In the wake of a recent ransomware attack that impacted critical infrastructure across the United States, most notably affecting Ascension Healthcare, US Senator Ron Wyden has called for an investigation into Microsoft's cybersecurity practices. Citing what he described as the delivery of 'dangerous, insecure software' to government and critical infrastructure entities, Wyden has urged the Federal Trade Commission (FTC) to look into these allegations. His concerns primarily center around the inadequate cybersecurity measures and potential national security threats posed by these actions.
Allegations of Negligence
Senator Wyden's request for investigation is grounded in an alarming scenario that unfolded when a contractor associated with Ascension Healthcare unwittingly clicked a malicious link after conducting a search using Microsoft's search engine. This action resulted in the contractor's laptop being compromised. The exploitation was further facilitated by what Wyden describes as insecure default settings within Microsoft software, allowing hackers to gain highly privileged access to Ascension's network.
The technique employed in the attack, known as 'Kerberoasting,' took advantage of legacy encryption technologies like RC4, which Microsoft continues to support. In his letter to FTC Chairman Andrew Ferguson, Wyden expressed grave concerns over the implications these outdated encryption protocols could have on national security.
Microsoft's Response
In response to these allegations, a Microsoft spokesperson acknowledged the outdated nature of RC4 but pointed out its minimal traffic impact, representing less than 0.1% of their systems. They highlighted the potential for significant disruptions were RC4 to be entirely disabled, noting that this could result in breaking many existing customer systems.
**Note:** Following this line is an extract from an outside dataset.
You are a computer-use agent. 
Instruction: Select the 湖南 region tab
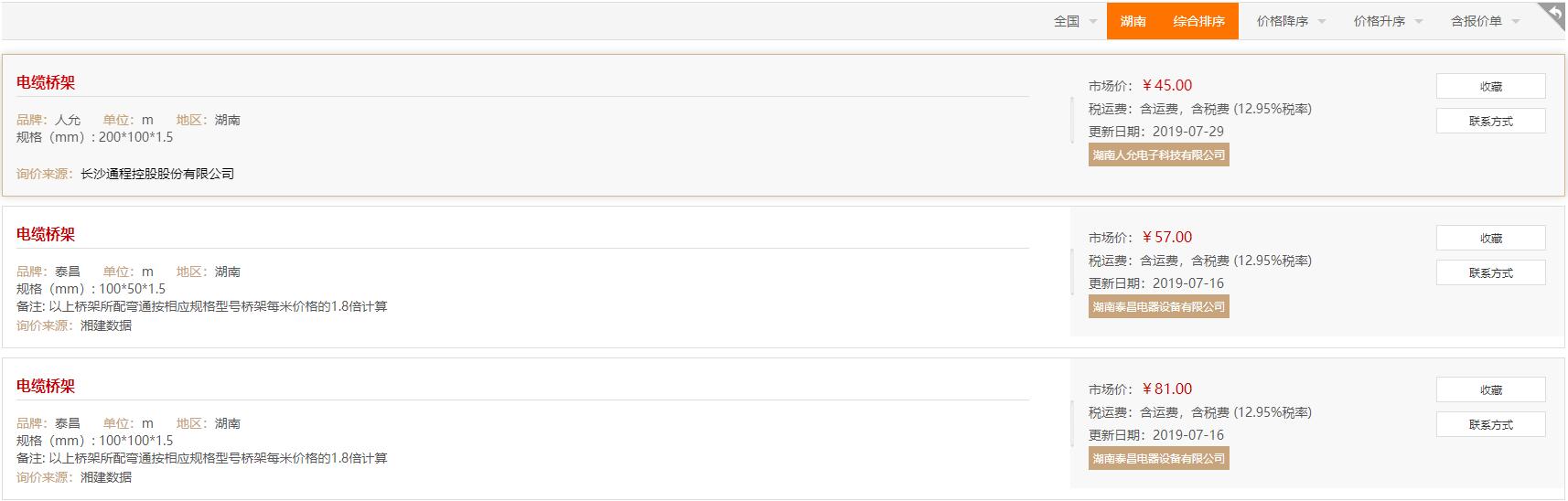click(x=1133, y=21)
Microsoft has indicated a strategy of gradually reducing RC4 use, which includes issuing warnings and providing guidance to their customers. Furthermore, Microsoft has been in dialogue with Senator Wyden's office to address these concerns directly, reaffirming their commitment to bolstering cybersecurity measures.
Despite these reassurances, the potential ramifications of Wyden's calls for FTC intervention underscore the serious nature of cybersecurity and the challenges faced by tech giants operating with expansive enterprise influence. As the situation develops, the industry will be closely watching how Microsoft adapts its cybersecurity protocols in response to these accusations and the looming threat of compromised national security.